Resin-dentin bond stability of etch-and-rinse adhesive systems with different concentrations of MMP inhibitor GM1489

Abstract Enzymatic degradation of the hybrid layer can be accelerated by the activation of dentin metalloproteinases (MMP) during the bonding procedure. MMP inhibitors may be used to contain this process. Objective To evaluate the degree of conversion (DC%), dentin bond strength (µTBS) (immediate and after 1 year of storage in water), and nanoleakage of an experimental (EXP) and a commercial (SB) adhesive system, containing different concentrations of the MMP inhibitor GM1489: 0, 1 µM, 5 µM and 10 µM. Methodology DC% was evaluated by FT-IR spectroscopy. Dentin bond strength was evaluated by µTBS test. Half of beams were submitted to the µTBS test after 24 h and the other half, after storage for 1 year. From each tooth and storage time, 2 beams were reserved for nanoleakage testing. Data were analyzed using ANOVA and Tukey’s test to compare means (α=0.05). Results All adhesive systems maintained the µTBS after 1 year of storage. Groups with higher concentrations of inhibitor (5 µM and 10 µM) showed higher µTBS values than groups without inhibitor or with 1 µM. The nanoleakage values of all groups showed no increase after 1 year of storage and values were similar for SB and EXP groups, in both storage periods.
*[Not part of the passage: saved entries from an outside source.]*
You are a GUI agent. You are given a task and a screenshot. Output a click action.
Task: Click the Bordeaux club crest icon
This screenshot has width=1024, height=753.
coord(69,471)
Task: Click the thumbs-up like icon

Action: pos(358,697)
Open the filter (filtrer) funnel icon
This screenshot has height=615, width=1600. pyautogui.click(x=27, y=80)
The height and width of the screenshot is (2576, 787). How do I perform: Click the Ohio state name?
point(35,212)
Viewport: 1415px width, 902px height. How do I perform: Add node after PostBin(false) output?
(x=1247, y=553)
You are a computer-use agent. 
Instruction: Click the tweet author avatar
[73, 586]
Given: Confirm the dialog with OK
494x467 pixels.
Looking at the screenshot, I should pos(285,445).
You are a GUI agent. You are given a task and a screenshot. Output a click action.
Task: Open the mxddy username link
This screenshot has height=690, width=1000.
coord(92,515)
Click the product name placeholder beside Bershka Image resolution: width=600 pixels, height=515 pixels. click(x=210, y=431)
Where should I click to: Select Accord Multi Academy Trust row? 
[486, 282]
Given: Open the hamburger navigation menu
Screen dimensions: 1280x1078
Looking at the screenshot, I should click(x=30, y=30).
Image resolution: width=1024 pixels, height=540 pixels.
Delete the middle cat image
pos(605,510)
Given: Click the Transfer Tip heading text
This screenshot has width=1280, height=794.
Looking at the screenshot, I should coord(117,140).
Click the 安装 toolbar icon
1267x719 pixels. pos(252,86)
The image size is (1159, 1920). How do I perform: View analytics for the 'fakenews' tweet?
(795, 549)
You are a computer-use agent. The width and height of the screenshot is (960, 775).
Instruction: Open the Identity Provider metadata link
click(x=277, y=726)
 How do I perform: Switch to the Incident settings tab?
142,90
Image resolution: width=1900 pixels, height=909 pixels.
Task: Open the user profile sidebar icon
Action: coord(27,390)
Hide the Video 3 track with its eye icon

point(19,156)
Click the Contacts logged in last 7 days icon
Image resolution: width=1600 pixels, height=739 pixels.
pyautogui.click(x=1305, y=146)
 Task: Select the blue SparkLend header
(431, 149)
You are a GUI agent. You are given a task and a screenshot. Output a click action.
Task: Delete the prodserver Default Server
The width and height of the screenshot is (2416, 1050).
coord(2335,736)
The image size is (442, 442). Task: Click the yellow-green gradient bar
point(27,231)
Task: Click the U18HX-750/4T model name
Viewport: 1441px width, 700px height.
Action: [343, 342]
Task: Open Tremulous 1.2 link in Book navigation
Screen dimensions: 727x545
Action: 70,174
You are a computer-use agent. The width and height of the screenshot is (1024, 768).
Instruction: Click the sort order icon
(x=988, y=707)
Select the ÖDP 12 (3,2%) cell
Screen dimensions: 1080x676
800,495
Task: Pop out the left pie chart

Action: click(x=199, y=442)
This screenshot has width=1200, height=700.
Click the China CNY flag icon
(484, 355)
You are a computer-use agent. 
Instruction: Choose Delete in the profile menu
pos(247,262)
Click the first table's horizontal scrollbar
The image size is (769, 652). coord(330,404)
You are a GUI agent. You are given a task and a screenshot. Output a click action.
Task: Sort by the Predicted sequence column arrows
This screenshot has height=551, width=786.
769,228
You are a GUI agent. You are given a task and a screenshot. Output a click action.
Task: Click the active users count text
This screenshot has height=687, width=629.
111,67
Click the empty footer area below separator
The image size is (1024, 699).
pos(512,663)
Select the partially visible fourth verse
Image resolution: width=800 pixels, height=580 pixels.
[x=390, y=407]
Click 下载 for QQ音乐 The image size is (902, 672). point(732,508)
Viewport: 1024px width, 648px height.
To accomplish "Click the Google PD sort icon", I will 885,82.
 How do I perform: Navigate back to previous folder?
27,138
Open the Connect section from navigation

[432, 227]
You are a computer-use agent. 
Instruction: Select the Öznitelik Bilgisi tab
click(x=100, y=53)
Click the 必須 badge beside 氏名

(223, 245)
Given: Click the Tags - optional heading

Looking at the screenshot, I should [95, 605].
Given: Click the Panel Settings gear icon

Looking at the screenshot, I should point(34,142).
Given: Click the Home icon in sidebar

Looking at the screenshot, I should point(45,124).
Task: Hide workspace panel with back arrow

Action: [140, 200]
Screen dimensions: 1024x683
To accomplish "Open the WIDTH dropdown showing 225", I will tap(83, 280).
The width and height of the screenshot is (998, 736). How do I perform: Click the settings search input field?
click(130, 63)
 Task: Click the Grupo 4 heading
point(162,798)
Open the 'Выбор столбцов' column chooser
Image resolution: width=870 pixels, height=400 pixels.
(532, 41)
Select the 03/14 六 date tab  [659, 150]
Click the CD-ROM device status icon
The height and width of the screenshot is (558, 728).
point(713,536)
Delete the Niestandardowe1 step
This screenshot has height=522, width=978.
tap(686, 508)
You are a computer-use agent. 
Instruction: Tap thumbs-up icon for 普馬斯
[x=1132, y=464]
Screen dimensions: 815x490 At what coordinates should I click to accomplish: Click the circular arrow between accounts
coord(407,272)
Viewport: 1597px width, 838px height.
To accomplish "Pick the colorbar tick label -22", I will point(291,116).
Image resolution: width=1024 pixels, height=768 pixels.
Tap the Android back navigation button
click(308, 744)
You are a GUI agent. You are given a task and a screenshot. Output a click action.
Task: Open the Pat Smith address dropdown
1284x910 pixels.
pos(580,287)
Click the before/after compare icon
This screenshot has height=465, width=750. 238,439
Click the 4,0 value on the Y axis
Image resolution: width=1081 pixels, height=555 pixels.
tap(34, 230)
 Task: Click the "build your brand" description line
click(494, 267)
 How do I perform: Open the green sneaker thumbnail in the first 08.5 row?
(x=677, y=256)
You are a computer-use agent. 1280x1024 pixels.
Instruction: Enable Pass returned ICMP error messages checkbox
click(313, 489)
The inhibitor did not affect the DC% of the EXP groups, but the SB5 and SB10 groups showed higher DC% values than those of SB0 and SB1. Conclusions The incorporation of GM1489 in the adhesive systems had no detrimental effect on DC%. The concentrations of 5 µM GM1489 for SB and 5 µM or 10 µM for EXP provided higher μTBS than groups without GM1489, in the evaluation after 1 year of storage; whereas the concentration of inhibitor did not affect adhesive systems nanoleakage.

摘要：粘接操作过程中，牙本质基质金属蛋白酶（MMP）的激活可加速混合层的酶促降解，而MMP抑制剂可用于抑制该过程。 目的：本研究旨在评估添加不同浓度（0、1 µM、5 µM、10 µM）MMP抑制剂GM1489的实验型（EXP）与商用型（SB）粘接系统的转化率（DC%）、牙本质粘接强度（µTBS，包含即刻粘接强度及水存储1年后的粘接强度）以及纳米渗漏情况。 方法：采用傅里叶变换红外光谱法评估转化率（DC%），通过µTBS测试评估牙本质粘接强度。将一半试样条在24小时后进行µTBS测试，另一半经水存储1年后再开展测试。从每颗牙齿的各存储时间组中各预留2根试样条用于纳米渗漏测试。采用方差分析（ANOVA）与Tukey检验对各组均值进行比较，显著性水平设定为α=0.05。 结果：所有粘接系统经水存储1年后，其µTBS均保持稳定。抑制剂浓度较高的组（5 µM与10 µM组）的µTBS值显著高于无抑制剂组或1 µM抑制剂组。所有组别经1年水存储后，纳米渗漏值均未出现升高，且在两个存储时间点，SB组与EXP组的纳米渗漏值均无显著差异。抑制剂对EXP组的DC%无显著影响，但SB5与SB10组的DC%值显著高于SB0及SB1组。 结论：在粘接系统中添加GM1489不会对DC%产生不利影响。经1年水存储后的评估显示，SB组添加5 µM GM1489、EXP组添加5 µM或10 µM GM1489时，其µTBS均高于未添加GM1489的对应组别；而抑制剂浓度对粘接系统的纳米渗漏无显著影响。